At least one billion people are in danger for raising the sea level

The goal of containing global warming, compared to the pre-industrial period, at +1.5 degrees may no longer be enough. This is suggested by a new study published in the important scientific journal Nature. According to …

At least one billion people are in danger for raising the sea level

The goal of containing global warming, compared to the pre-industrial period, at +1.5 degrees may no longer be enough. This is suggested by a new study published in the important scientific journal Nature. According to scholars, polar caps are melt at an ever faster pace. The most direct consequence is the raising of the sea level which will constitute a danger for the populations that live 10 meters above sea level (about a billion in the world) and 1 meter (about 230 million people). This could trigger a mass migration towards the innermost areas of each country.

The dissolution of polar caps

The dissolution of the polar caps has quadrupled from the nineties to today and represents the main cause of sea level in analyzing. According to the authors of the study (Chris R. Stokes, Jonathan L. Bamber, Andrea Dutton and Robert M. Deconto), the target of the Paris agreements – to limit the increase in world temperature to 1.5 degrees more than pre -industrial levels – is “too high”. If this trend is maintained, the sea level will rise by several meters in the next centuries.
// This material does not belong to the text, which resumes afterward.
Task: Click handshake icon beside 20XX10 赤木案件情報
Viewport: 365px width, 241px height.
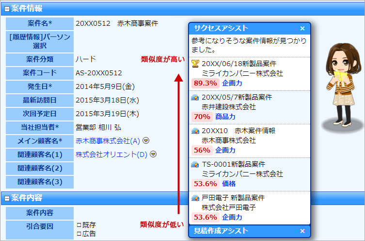Action: [195, 131]
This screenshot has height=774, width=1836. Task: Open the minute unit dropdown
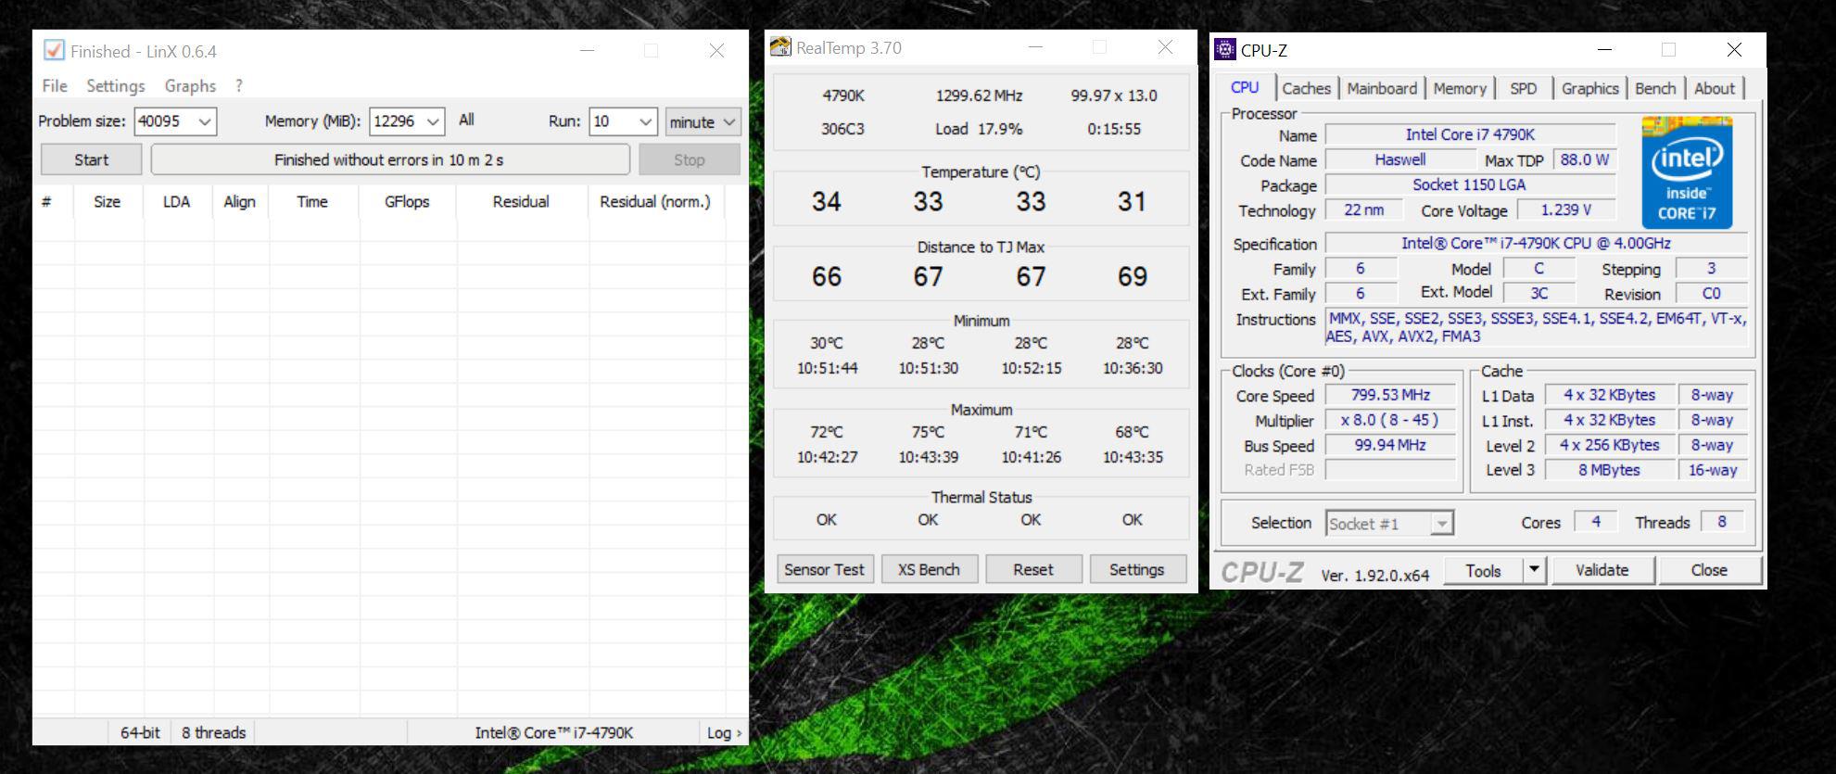pyautogui.click(x=728, y=121)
To avoid these catastrophic consequences, scholars hypothesize it is necessary to limit the increase in global temperature around the extra degree. A very distant goal at the current rhythms.
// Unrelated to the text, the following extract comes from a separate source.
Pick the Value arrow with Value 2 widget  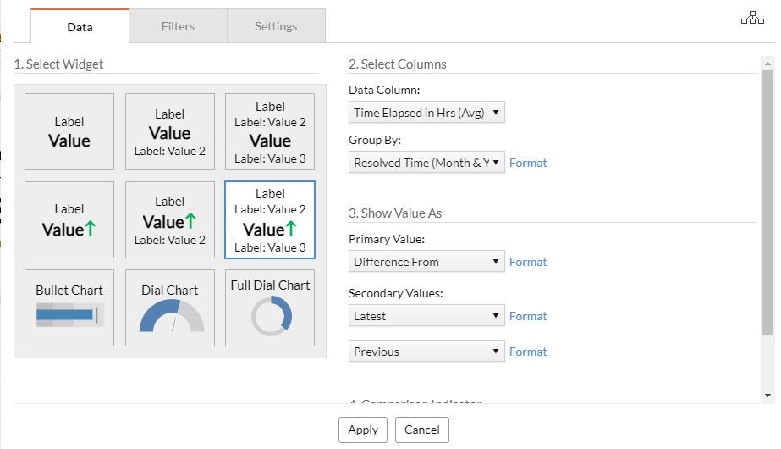[169, 219]
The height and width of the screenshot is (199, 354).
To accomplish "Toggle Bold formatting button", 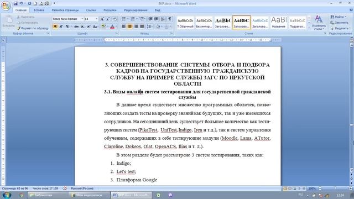I will 55,27.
Climate change, in fact, are already in progress. From 1901 to 2018 the average global level of the sea (GMSL) increased by 20 centimeters. With an acceleration in recent decades: it has gone from 1.4 mm per year (1901-1990) to 3.7 mm per year (2006-2018), up to 4.5 mm per year (2023). The main managers are the dissolution of the glaciers and polar caps.

The danger for those who live along the coasts

The continuous dissolution of the glaciers exposes the population that lives along the coasts to an “existential danger”. About one billion people live less than 10 meters above sea level, and about 230 million to only one meter. Without adaptation policies, prudent estimates suggest that the raising of 20 centimeters of the sea by 2050 could cause losses of $ 1,000 billion per year due to floods in the 136 larger coastal cities.

The new analysis found that even if the emissions of fossil fuels were quickly reduced to achieve the aim of the and a half degree, the sea level would increase by 1 cm per year by the end of the century, faster than the speed with which the countries could build coastal defenses.

To get to these conclusions, the researchers have combined data from studies on “hot periods” up to 3 million years ago, observations on the dissolution of glaciers and on the rise in sea level in recent decades.